I know you have an essential tremor. I have a plan for first-line (and even second and third-line) treatment. Seeing a neurologist will not change our management.
Clinically, you have a viral upper respiratory tract infection. There is no reason to test you for flu, COVID, and RSV. The results of the test will not change our management.
The treatment for your sciatica is time and physical therapy. I know exactly what an MRI will show, and nothing I would see on an MRI would affect our management.
We do not need to check your thyroid function again. You have been gaining weight steadily for 4 years, and we have checked your TSH twice.
Your ASCVD is 12%. You are on a statin. You feel good and exercise regularly. A CAC will change nothing.
An unnecessary diagnostic test or unnecessary referral represents low-value care. overuse. So why does this happen? I once heard a talk in which the lecturer attributed all overuse to stupidity, cowardice, or greed. This is a little harsh, but not too far off. Sometimes people are lazy, finding it easier to order tests than to think about the diagnosis. The thinking goes: abdomen pelvic CTs usually give me the diagnosis in people with abdominal pain, it is easier to just order one than to think about what diagnosis is most likely in this patient and, therefore, what evaluation makes most sense.

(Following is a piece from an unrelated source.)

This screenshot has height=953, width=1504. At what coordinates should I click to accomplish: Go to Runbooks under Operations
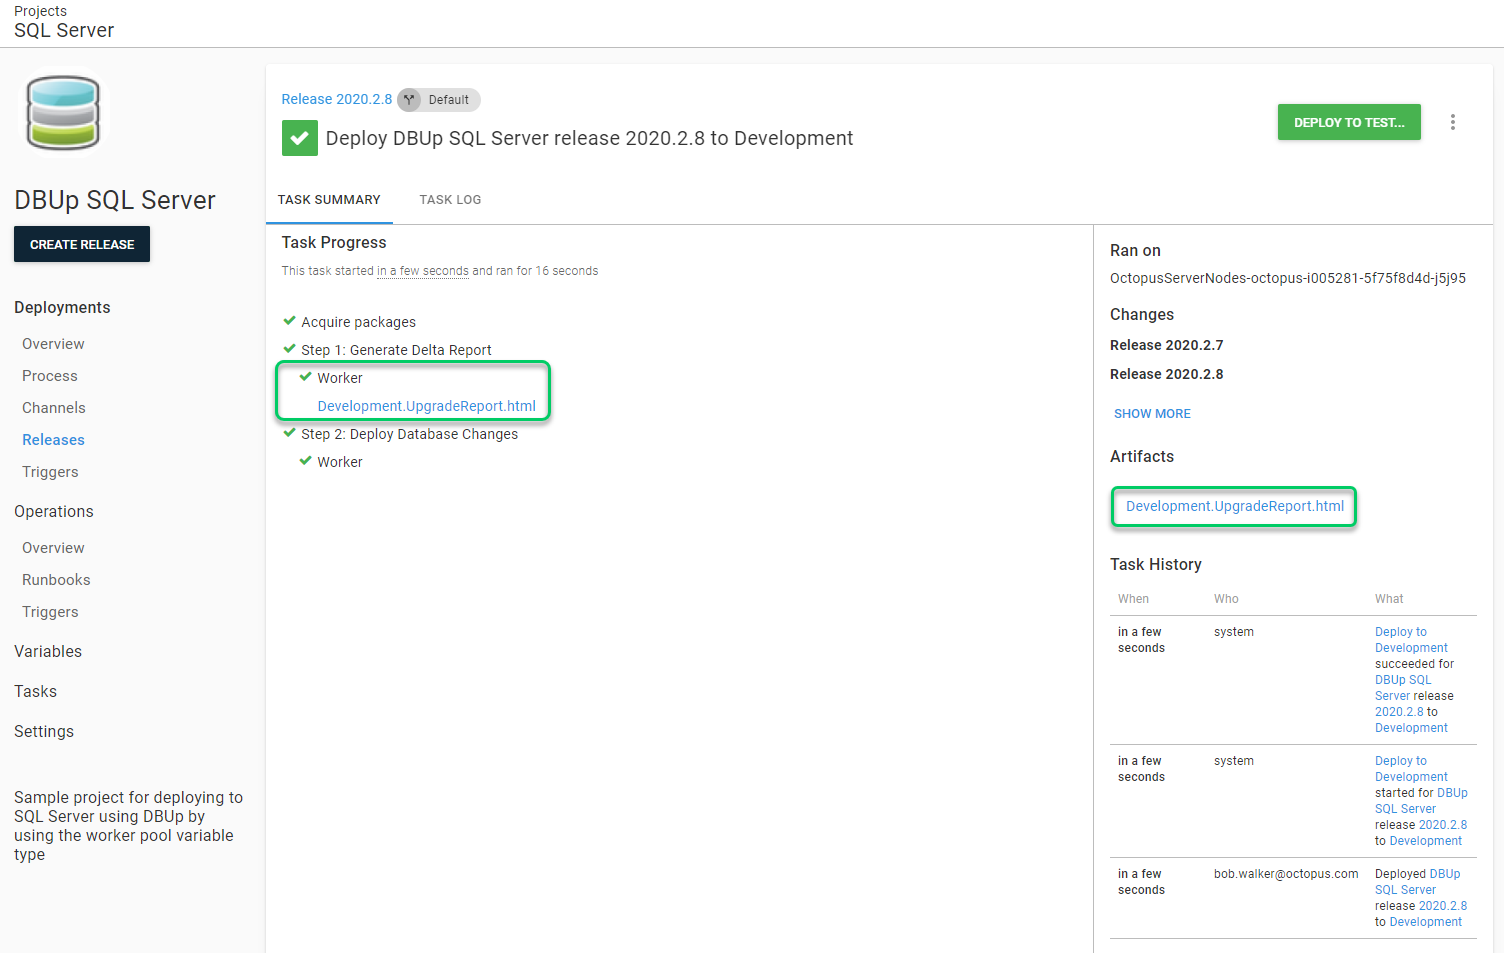pos(56,580)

Sometimes it’s not laziness but a knowledge deficit or lack of experience. The doctor might not know that this presentation of abdominal pain is classic for cholelithiasis or that the test of choice to rule in that diagnosis is a right upper quadrant ultrasound. When the problem is a lack of knowledge, then asking the question will not help.

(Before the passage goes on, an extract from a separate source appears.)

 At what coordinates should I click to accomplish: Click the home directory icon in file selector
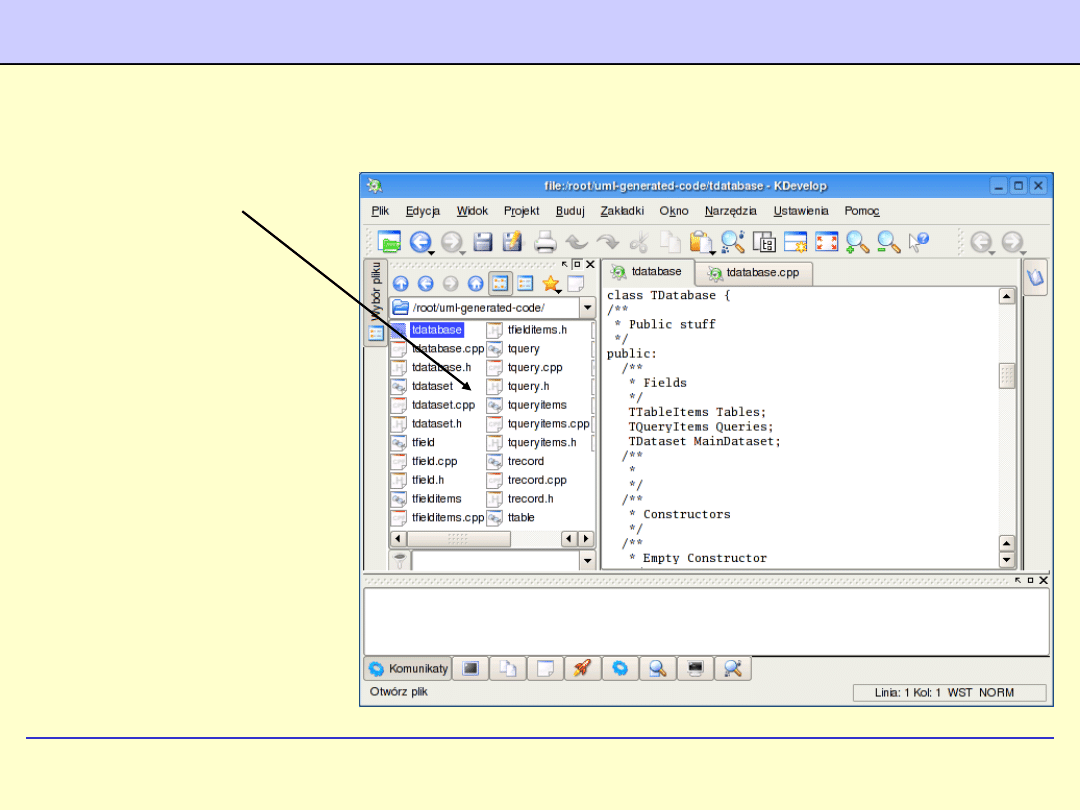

Sometimes the question is asked and answered, but the overuse still takes place because the doctor is overly cautious and inexperienced. “I know cholelithiasis is the most likely diagnosis, I know an ultrasound is the test of choice, but I am not confident enough to know that the CT will not change my management. Maybe I am wrong.”
This is where the question and diagnostic calibration overlap. Diagnostic calibration is the relationship between diagnostic accuracy and physician confidence in that accuracy. In general, a physician with a low level of confidence in his or her level of diagnostic accuracy will overtest, whereas an overconfident physician will under-evaluate patient concerns. I published a paper on diagnostic calibration and medical errors in 2017. It is one of my favorite publications of my career.

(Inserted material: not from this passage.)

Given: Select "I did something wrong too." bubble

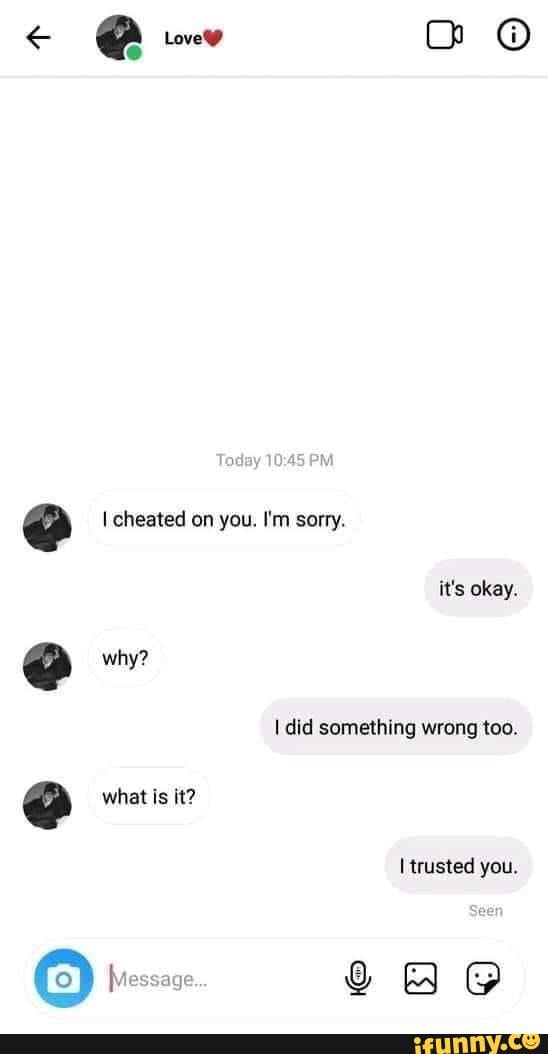Looking at the screenshot, I should tap(396, 727).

I’ve come full circle on the importance of, “Will it change our management?” Almost like a surgeon’s time out, doctors should pause before ordering any test or making any referral and ask the question. If the only honest answer is, “I don’t know,” it’s probably time to grab a colleague or do a little reading. Patients also should be open to conversations with their doctors about whether tests or referrals that they feel are warranted are necessary.
Excellent article. I can think of just one situation in which ordering a test did not affect management but still had a positive outcome on a patient’s healthcare. He was quite anxious about his risk of MI even though he had minimal cardiac risk factors, and presented to the emergency room multiple times with anginal type chest discomfort. Each time he underwent a nuclear cardiac scan, all normal. Even after multiple attempts by me and his cardiologist to reassure him, he remained convinced that the nuclear scans might have missed a significant coronary lesion.
I finally talked his cardiologist into performing a coronary angiogram, simply to reassure him that his coronaries were normal. As expected, his coronaries were completely clean. After that, his chest pain never reappeared, his ER visits stopped, and he stopped being exposed to so much irradiation.
Great article, Adam. I 100% agree with your assessment. One piece that often gets left out, though, is how many healthcare systems use patient satisfaction as a measure of physician quality. I’ve seen many cases where physicians are rated poorly simply for “not doing anything.” Thoughtful conversation and listening can help, but it doesn’t always prevent the hit to satisfaction scores. Is there data that shows doing less can actually improve these objective measures? Should we ignore patient satisfaction in healthcare systems when that feedback could be based on “being thorough.”